-- ITEMS start --

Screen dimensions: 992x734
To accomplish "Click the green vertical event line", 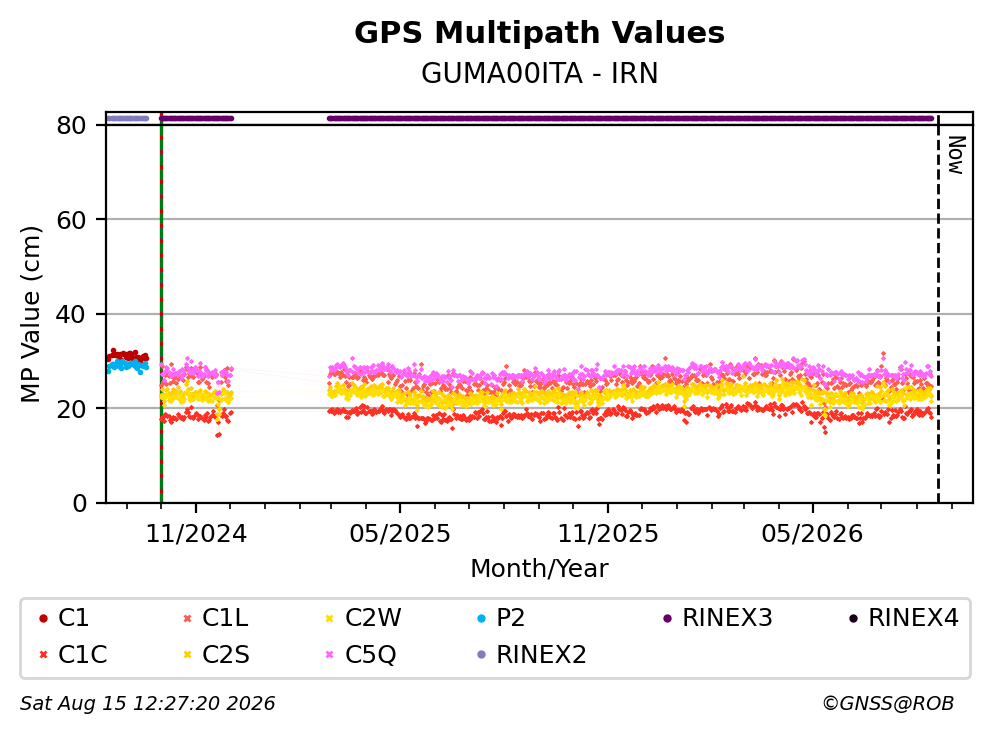I will pyautogui.click(x=161, y=309).
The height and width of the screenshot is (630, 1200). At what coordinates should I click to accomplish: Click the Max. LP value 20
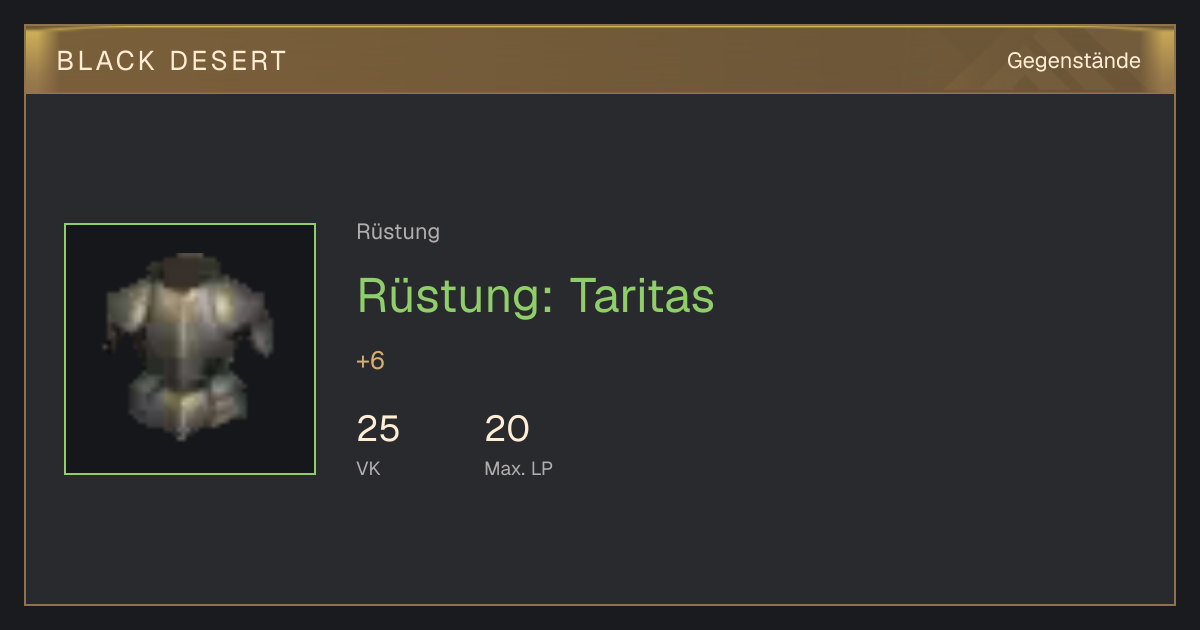tap(506, 429)
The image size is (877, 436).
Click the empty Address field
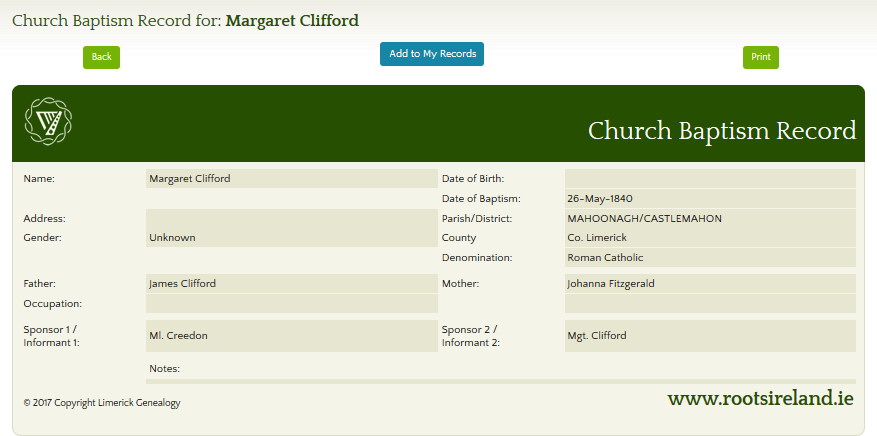click(x=291, y=218)
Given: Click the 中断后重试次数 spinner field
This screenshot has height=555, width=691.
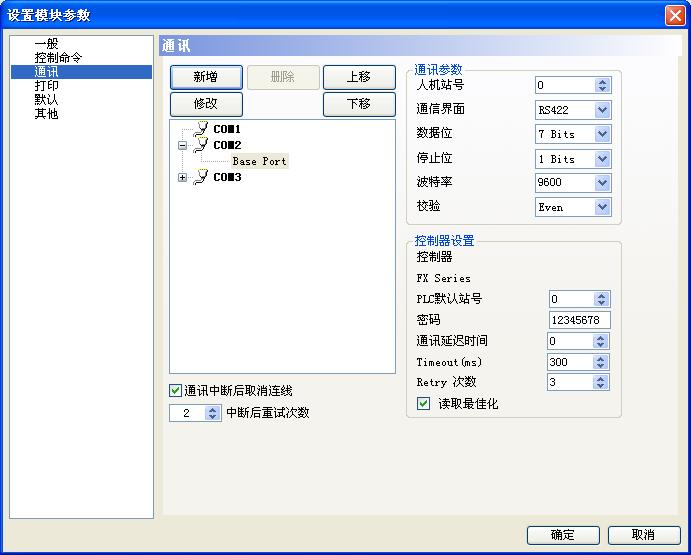Looking at the screenshot, I should (187, 413).
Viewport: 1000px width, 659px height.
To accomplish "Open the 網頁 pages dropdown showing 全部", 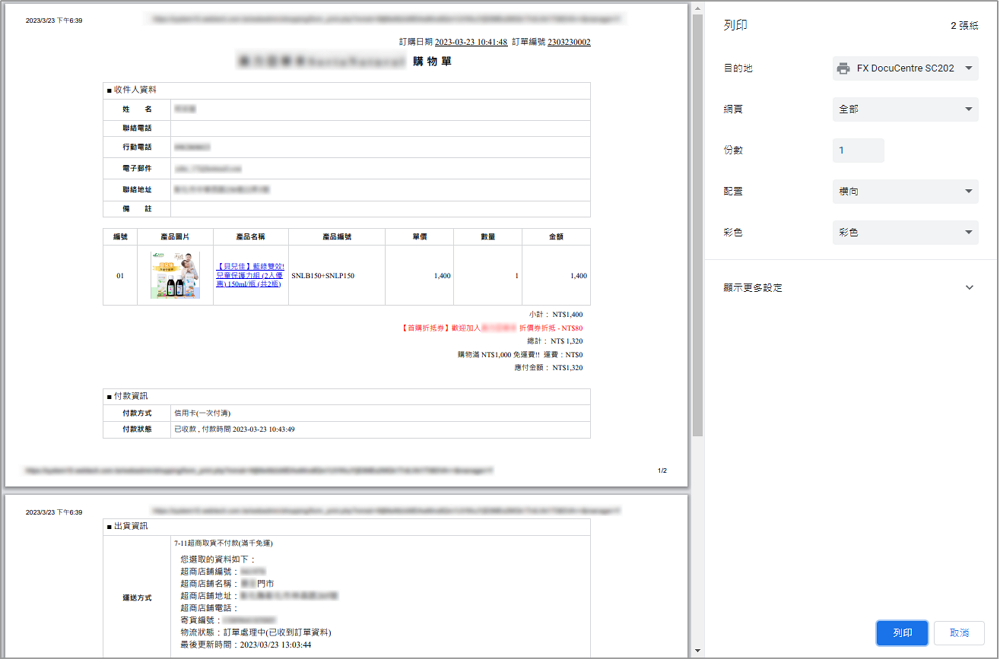I will (905, 109).
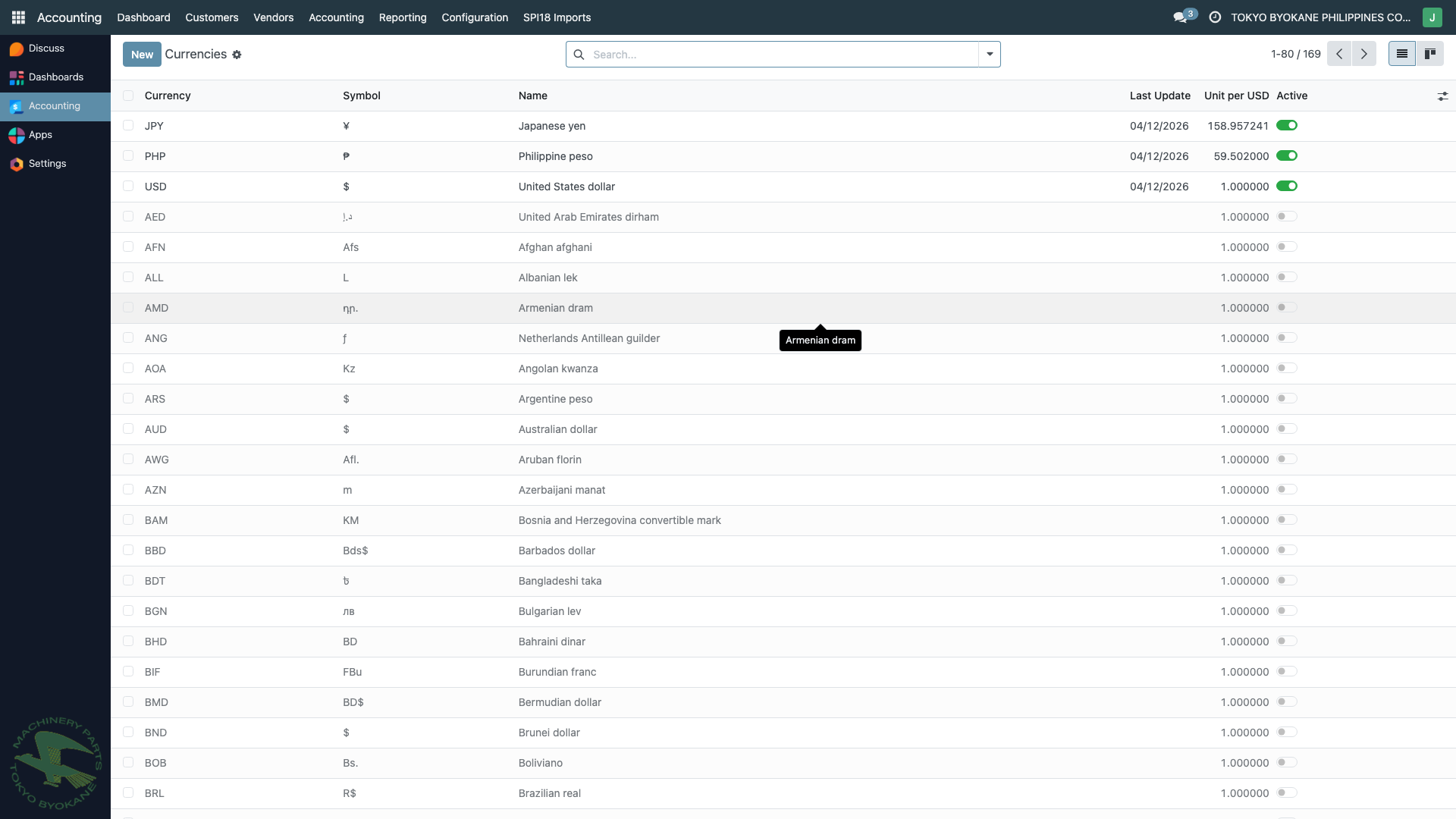Open Discuss from the sidebar
This screenshot has width=1456, height=819.
[46, 48]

-- ITEMS end --

**DIRECTIVE**
Quote the lines above from the one containing "The height and" through the one containing "click(x=291, y=218)", including both, and leave out the pictures.

**TASK SOLUTION**
The height and width of the screenshot is (630, 1200). At what coordinates should I click to accomplish: Click the Max. LP value 20
tap(506, 429)
The image size is (877, 436).
Click the empty Address field
click(x=291, y=218)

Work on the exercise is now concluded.